Well, if we want to be fully paranoid, there's no reason Mozilla couldn't have 
Firefox make blatant third-party connections, be somewhat transparent about 
their existence, provide security rationales for having them and half-assed 
broken documentation for disabling them, while *also* doing as you describe 
with additional connections that are completely undocumented and only occur 
when there is sufficient noise. I suspect you're right, though, and that this 
is giving Mozilla too much credit. 

Re: [Trisquel-users] Web Browser

[ar018]

> (1) Malevolence = Deliberate info leaking. In this case, no matter where  
you access, what the content or protocol is, the browser will do its thing.


Giving it a second thought, this can depend on how wisely a spyware is  
written.
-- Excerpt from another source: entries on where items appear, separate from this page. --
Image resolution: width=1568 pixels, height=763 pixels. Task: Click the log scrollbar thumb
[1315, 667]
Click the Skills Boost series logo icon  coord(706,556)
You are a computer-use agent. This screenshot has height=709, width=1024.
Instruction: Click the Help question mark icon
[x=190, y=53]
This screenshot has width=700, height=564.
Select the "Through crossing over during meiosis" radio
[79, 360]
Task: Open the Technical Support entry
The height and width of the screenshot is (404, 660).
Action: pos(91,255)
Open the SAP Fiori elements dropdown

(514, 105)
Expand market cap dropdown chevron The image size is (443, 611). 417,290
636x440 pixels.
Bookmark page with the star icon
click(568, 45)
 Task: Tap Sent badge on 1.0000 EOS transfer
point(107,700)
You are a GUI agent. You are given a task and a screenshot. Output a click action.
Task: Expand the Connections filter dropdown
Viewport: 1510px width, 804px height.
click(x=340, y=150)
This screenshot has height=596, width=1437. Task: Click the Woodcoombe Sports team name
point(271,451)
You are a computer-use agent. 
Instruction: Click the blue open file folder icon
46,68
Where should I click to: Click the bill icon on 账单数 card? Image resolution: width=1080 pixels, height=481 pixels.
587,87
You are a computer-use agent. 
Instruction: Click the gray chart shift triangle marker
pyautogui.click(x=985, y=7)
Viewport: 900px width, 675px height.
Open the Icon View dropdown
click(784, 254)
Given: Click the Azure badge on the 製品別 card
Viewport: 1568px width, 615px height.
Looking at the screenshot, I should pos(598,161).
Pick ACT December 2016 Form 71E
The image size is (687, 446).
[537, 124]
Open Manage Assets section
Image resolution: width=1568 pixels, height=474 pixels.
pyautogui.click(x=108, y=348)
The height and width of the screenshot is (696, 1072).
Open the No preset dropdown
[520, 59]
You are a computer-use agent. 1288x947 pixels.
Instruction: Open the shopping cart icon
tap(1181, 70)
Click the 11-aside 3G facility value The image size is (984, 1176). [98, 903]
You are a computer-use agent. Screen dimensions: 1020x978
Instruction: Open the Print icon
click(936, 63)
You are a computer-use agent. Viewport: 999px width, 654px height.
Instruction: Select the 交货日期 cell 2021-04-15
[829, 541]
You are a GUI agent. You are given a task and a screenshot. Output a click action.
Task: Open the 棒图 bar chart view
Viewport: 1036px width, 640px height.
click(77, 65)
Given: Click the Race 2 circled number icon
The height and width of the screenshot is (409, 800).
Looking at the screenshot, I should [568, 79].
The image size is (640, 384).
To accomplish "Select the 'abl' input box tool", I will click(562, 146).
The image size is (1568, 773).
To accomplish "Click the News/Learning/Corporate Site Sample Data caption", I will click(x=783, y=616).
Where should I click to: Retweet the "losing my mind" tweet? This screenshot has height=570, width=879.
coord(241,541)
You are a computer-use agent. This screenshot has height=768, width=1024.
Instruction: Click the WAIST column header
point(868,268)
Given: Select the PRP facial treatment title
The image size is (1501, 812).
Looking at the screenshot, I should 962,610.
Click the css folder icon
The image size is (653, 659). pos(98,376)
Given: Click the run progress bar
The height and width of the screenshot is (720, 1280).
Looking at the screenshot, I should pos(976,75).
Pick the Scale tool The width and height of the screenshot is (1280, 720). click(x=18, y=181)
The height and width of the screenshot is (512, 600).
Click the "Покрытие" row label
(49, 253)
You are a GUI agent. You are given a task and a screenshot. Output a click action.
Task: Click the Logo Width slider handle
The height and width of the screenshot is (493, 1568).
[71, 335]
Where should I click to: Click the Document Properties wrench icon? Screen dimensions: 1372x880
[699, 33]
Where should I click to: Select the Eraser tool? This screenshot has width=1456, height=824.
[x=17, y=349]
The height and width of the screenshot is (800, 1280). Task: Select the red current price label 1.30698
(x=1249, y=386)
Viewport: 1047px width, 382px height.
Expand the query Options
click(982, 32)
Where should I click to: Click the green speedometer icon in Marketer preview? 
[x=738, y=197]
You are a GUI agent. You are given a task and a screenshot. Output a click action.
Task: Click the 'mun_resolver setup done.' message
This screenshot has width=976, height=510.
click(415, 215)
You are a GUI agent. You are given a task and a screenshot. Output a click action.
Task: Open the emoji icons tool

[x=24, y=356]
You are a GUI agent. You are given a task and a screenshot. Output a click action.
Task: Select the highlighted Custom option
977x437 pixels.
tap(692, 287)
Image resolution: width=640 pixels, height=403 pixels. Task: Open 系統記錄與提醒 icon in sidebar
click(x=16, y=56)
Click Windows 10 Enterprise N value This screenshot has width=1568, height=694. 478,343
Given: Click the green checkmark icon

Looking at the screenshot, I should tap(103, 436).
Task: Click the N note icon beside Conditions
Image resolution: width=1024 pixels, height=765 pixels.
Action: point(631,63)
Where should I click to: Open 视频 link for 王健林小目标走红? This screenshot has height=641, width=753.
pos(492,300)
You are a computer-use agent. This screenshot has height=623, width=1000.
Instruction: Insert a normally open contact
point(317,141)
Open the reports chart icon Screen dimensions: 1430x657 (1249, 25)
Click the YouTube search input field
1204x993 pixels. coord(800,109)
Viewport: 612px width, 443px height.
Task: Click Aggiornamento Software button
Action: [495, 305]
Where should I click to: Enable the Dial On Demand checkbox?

A good spyware would be wise enough to stick its nose out *only* in  
a "noisy crowd". For instance, it wouldn't call home if the browser is not  
accessing a page with JS which makes outbound connections. The JS (and its  
outbound connections) has nothing to do with the spyware or its home address.  
A spyware can behave like this just to confuse the matter, so that you would  
never know which address is which, and whether spy-home is accessed by JS or  
by spyware.


There may be other examples of a spyware hiding behind complexity. So, it can  
be rather difficult to catch an intelligent spyware. To catch sophisticated  
spyware, a detailed strategy to outsmart them should be devised, which I  
don't have currently.


To our relief, Mozzarella the cheesy borser is not that wise apparently, as  
it bluntly goes out to various 3rd party sites no matter what (I hope they  
are not lurking here). But who can say all the spyware out there are as dumb?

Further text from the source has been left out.